Would you believe I ended up at Dehesabecause at the street festival “A Taste of Spain” (taking place on Regent Street) you couldn’t get a single glass of bloody wine ANYWHERE and in order to nab the most microscopic piece of jamòn you had to queue for 45 minutes at one of endless regional stands whilst anxious ladies thrust brochures up your nose under the sweltering sun. Taste of Spain? Waste of Spain if you ask me.
So anyway, Dehesa…. well they certainly saw the Brits coming. One of an endless newish crop of pinxos, tapas, cicchetti, over-priced tiny grilled things on plates that in Europe cost about 2 euros – type bars. The classic tortilla is £4. Yes, a combination of egg and potatoes. £4. For a quarter slice. Good? Hmm… if you can’t knock this one up better at home…
The food is good, don’t get me wrong, it’s just far from exceptional and lacks the heartiness and richness that real Spanish tapas can impart despite the small portions . A bowl of hard boiled quail’s eggs with rock salt and paprika at £5.50 was a bit too gimmicky for me, when they could have done something incredible had they poached them and burst them over some fresh asparagus for example. The salt to quail’s eggs ratio was enough to have the health police rushing round for a cholesterol check too, you could have baked a whole fish in the salt, there was that much of it.
I had mozzarella with olive tapenade and crostini. The sort of little dish that you get in Europe for about 5 euros and comes with a giant oozing cheese and four or five thick slices of grilled bread slathered with the black stuff. This was all twee and dinky, wee mozarellas of ok quality and two tiny crostini on a slice of bread that could double for a wheat thin spread with what can only be described as a “dainty smattering” of tapenade. As though it were marmite.
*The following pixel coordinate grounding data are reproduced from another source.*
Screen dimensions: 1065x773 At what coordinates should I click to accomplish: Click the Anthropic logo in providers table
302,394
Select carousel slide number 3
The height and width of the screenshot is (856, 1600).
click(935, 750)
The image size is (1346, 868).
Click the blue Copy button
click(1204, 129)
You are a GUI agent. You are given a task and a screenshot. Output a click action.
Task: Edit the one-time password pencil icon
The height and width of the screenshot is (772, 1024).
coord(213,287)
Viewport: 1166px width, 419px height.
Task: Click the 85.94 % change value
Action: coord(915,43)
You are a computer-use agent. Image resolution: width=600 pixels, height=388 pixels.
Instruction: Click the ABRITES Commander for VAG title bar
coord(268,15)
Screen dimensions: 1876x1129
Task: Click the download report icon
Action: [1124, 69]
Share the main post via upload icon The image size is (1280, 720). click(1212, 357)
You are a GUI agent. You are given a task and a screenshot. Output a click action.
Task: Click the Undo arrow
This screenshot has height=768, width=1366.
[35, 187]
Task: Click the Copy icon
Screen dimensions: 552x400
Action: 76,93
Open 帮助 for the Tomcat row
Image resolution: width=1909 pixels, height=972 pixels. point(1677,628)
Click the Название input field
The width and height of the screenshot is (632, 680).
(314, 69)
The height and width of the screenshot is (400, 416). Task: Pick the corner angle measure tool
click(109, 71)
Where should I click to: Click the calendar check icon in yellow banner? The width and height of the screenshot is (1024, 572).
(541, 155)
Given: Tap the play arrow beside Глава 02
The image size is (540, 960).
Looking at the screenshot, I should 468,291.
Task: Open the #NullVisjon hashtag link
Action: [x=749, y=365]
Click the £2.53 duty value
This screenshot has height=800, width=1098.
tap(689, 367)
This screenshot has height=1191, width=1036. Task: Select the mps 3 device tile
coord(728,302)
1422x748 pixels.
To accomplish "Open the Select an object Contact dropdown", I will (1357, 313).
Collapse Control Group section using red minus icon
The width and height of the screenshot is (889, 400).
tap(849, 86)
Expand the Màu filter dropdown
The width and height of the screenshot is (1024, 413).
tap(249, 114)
The biggest joke was the drink however. Davy’s wine bar knows its stuff when it comes to serving sherry. A decent glass can be obtained there for a fiver with little fuss or show. Here it took a good 15 minutes for a glass of fino to arrive and when it did, Raquel, who’d ordered the more expensive Manzanilla Pasada, had almost a third less in her glass than I did with my Ximenez . When she enquired as to the reason, we were fobbed off with a pretentious “its about the intensity of flavour and how it is imparted in a smaller quantity.” To which Raquel, a Spanish born-and-raised lady with considerable experience in the wine deparment simply scoffed “so, I pay more, and get less?” Then looked at me as it to say “can you imagine a waitress saying that to some crusty sherry-producing farmer in a smoky Andalucian bar and getting away with it alive?” TO which I could only cringe…
Now Polpo on Beak Street on the other hand… super cichetti!